[Begin]
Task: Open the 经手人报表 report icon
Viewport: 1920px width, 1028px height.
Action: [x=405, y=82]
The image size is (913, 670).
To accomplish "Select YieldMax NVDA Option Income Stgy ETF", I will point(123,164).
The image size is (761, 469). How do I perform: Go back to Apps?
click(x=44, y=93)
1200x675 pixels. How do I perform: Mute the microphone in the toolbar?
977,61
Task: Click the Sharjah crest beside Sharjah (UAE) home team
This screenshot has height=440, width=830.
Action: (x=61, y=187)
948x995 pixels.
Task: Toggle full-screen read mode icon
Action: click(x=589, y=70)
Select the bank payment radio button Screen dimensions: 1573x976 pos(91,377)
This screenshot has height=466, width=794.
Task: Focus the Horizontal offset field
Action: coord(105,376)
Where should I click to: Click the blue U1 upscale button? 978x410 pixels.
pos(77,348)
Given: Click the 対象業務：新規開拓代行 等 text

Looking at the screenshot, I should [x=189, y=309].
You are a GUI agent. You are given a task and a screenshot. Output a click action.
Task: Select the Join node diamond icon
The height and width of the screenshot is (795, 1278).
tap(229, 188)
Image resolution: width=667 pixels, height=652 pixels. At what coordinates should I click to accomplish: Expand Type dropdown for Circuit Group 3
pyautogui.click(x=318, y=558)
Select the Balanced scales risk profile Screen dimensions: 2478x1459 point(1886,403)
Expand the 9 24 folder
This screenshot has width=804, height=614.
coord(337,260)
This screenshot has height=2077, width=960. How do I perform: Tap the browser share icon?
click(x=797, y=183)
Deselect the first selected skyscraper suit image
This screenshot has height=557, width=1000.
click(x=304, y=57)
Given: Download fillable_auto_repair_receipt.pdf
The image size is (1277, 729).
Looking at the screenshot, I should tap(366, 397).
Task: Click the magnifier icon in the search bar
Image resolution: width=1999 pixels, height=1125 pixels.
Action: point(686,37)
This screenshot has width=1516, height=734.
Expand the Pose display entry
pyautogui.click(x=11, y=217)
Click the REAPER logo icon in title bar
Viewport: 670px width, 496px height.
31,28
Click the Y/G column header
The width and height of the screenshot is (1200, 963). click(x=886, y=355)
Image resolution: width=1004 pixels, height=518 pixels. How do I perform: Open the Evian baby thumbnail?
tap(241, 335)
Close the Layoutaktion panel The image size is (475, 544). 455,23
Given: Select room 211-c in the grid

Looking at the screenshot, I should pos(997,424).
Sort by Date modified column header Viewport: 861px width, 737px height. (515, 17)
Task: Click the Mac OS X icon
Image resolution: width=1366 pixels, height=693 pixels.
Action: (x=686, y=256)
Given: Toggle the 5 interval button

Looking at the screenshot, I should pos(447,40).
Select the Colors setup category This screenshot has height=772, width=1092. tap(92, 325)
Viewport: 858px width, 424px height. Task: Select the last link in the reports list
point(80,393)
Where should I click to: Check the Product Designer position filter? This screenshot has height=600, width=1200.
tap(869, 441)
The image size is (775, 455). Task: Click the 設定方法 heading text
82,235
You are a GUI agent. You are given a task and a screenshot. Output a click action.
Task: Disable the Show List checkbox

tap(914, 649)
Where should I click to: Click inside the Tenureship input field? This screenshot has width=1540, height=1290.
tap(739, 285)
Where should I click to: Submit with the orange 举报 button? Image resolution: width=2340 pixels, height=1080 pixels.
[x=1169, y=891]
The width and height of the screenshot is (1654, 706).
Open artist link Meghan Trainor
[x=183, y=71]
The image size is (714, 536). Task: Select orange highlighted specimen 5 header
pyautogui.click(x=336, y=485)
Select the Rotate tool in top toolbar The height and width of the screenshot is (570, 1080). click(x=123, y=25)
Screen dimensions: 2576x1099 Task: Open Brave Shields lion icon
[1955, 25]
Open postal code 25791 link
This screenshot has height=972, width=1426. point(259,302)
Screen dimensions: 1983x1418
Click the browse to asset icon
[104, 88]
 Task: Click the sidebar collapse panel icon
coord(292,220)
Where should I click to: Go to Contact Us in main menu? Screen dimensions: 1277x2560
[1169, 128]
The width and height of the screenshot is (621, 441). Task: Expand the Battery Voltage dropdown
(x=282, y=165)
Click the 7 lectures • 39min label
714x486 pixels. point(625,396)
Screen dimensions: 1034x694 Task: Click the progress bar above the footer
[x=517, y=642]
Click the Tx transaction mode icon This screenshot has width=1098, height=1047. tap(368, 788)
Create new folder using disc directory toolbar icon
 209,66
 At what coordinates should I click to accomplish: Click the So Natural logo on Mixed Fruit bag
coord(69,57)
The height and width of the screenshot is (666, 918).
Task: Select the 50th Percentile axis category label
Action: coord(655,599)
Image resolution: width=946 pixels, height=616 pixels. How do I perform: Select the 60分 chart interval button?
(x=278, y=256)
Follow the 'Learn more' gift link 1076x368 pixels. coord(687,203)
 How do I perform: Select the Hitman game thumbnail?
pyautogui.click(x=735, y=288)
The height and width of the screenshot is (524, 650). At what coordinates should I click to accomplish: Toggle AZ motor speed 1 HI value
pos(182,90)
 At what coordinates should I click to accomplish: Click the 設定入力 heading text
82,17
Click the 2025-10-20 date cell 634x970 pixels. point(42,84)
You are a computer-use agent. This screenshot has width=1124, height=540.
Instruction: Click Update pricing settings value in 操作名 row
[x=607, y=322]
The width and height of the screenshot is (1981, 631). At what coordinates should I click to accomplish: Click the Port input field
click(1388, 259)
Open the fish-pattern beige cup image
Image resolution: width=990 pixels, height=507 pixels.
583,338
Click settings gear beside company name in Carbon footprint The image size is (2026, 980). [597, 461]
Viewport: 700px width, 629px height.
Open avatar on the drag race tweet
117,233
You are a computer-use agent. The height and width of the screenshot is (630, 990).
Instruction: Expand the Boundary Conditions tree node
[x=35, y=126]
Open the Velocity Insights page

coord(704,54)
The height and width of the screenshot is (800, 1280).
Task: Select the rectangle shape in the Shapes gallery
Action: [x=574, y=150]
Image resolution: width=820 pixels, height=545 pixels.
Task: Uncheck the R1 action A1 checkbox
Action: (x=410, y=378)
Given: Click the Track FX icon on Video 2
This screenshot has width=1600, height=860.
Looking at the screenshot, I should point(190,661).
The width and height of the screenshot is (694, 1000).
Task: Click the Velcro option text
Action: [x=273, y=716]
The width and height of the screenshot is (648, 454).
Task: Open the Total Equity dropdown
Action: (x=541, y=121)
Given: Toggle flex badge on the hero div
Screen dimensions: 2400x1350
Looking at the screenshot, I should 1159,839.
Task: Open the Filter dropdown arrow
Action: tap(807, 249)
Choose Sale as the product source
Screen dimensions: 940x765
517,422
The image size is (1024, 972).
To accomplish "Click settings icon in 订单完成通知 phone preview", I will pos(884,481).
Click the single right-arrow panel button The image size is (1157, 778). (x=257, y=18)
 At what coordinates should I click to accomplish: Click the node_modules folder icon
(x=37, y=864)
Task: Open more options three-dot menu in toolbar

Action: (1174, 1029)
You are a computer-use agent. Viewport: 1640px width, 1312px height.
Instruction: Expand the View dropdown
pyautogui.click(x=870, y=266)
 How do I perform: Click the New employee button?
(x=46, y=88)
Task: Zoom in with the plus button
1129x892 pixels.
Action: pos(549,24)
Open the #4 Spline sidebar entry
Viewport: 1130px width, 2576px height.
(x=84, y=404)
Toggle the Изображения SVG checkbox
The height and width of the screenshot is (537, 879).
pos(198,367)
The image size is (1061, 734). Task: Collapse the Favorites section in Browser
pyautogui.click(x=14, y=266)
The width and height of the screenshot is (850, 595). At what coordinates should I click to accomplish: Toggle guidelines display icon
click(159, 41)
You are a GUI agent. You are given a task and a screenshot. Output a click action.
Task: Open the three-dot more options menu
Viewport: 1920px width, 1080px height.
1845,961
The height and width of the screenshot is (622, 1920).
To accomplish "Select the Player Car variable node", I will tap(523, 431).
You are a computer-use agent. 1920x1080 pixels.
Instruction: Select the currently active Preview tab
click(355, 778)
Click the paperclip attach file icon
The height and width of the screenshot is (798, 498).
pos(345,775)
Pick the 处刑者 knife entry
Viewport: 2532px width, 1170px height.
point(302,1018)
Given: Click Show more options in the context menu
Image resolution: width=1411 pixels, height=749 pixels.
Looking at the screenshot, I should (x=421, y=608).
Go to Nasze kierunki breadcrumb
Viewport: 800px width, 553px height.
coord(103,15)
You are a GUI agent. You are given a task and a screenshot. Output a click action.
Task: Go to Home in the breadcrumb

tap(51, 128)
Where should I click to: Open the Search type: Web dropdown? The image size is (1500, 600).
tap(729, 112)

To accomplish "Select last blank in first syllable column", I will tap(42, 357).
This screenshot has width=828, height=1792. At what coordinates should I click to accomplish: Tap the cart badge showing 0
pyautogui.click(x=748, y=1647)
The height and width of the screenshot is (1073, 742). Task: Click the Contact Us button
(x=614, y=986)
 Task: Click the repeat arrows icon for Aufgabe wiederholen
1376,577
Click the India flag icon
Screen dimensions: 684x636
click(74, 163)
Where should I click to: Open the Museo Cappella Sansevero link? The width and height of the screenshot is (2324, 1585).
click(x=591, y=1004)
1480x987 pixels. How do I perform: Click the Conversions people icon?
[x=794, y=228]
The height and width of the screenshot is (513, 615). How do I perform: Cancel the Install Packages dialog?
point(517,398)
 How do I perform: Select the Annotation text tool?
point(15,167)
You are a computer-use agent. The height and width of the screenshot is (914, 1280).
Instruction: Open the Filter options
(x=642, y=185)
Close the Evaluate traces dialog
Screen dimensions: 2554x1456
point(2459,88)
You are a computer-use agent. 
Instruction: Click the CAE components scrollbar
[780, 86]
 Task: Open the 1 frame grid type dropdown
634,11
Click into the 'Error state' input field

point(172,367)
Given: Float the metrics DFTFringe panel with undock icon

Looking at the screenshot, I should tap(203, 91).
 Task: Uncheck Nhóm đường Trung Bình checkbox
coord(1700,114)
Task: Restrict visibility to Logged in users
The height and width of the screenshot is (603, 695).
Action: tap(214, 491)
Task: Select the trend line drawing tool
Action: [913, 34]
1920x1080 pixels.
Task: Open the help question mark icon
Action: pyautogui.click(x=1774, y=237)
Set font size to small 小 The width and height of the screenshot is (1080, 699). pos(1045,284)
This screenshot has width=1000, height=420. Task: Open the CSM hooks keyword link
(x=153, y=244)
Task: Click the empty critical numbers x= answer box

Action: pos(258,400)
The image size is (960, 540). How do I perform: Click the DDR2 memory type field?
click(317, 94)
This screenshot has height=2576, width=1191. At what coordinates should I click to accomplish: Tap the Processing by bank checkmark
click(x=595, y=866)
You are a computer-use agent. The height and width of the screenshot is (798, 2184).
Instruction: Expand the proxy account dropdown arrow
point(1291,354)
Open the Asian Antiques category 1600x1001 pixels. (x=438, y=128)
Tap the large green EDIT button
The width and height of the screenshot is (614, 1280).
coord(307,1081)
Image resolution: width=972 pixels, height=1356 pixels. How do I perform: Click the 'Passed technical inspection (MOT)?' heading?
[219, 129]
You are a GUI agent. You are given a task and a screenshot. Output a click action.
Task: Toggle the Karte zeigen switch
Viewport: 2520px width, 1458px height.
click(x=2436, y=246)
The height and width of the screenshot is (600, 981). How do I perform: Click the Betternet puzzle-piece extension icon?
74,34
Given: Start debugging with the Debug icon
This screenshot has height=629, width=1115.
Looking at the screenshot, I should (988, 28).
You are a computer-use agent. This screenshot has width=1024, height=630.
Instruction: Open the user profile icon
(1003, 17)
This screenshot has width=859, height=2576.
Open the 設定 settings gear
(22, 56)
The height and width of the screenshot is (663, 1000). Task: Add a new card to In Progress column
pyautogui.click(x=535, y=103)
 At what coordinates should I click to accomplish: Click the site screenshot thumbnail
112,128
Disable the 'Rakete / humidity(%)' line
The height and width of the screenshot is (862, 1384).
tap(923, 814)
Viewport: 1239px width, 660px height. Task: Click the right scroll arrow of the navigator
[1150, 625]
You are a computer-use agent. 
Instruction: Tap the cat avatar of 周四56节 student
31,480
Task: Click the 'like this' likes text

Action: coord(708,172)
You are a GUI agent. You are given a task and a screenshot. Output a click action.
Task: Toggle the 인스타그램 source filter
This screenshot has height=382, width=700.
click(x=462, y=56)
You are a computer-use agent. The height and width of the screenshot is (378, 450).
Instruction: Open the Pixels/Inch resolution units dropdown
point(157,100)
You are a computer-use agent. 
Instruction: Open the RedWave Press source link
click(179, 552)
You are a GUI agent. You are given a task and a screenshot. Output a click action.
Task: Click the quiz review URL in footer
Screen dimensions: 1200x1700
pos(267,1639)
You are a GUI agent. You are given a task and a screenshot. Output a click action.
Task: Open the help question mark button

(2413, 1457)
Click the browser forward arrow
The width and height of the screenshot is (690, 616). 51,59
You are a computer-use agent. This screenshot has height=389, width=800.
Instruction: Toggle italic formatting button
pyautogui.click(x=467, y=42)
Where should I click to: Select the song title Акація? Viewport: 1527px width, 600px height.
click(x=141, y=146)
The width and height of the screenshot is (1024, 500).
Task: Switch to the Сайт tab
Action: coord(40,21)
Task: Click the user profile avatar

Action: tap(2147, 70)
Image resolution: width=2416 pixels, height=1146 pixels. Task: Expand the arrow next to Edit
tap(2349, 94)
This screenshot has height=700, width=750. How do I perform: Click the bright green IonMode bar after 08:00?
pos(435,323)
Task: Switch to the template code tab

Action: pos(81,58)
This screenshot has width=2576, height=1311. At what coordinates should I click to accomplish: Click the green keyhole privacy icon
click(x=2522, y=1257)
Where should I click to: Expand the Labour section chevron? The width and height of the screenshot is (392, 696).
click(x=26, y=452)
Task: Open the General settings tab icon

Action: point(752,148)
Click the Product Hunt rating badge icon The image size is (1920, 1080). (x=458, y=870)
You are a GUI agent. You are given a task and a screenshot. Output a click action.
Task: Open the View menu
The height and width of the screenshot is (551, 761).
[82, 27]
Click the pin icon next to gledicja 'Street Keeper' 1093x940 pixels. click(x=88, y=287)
[End]
● What is being asked: Report every line in the rows above that contains the word "profile", copying each line in full.

● Expected answer:
Select the Balanced scales risk profile Screen dimensions: 2478x1459 point(1886,403)
Instruction: Open the user profile icon
Task: Click the user profile avatar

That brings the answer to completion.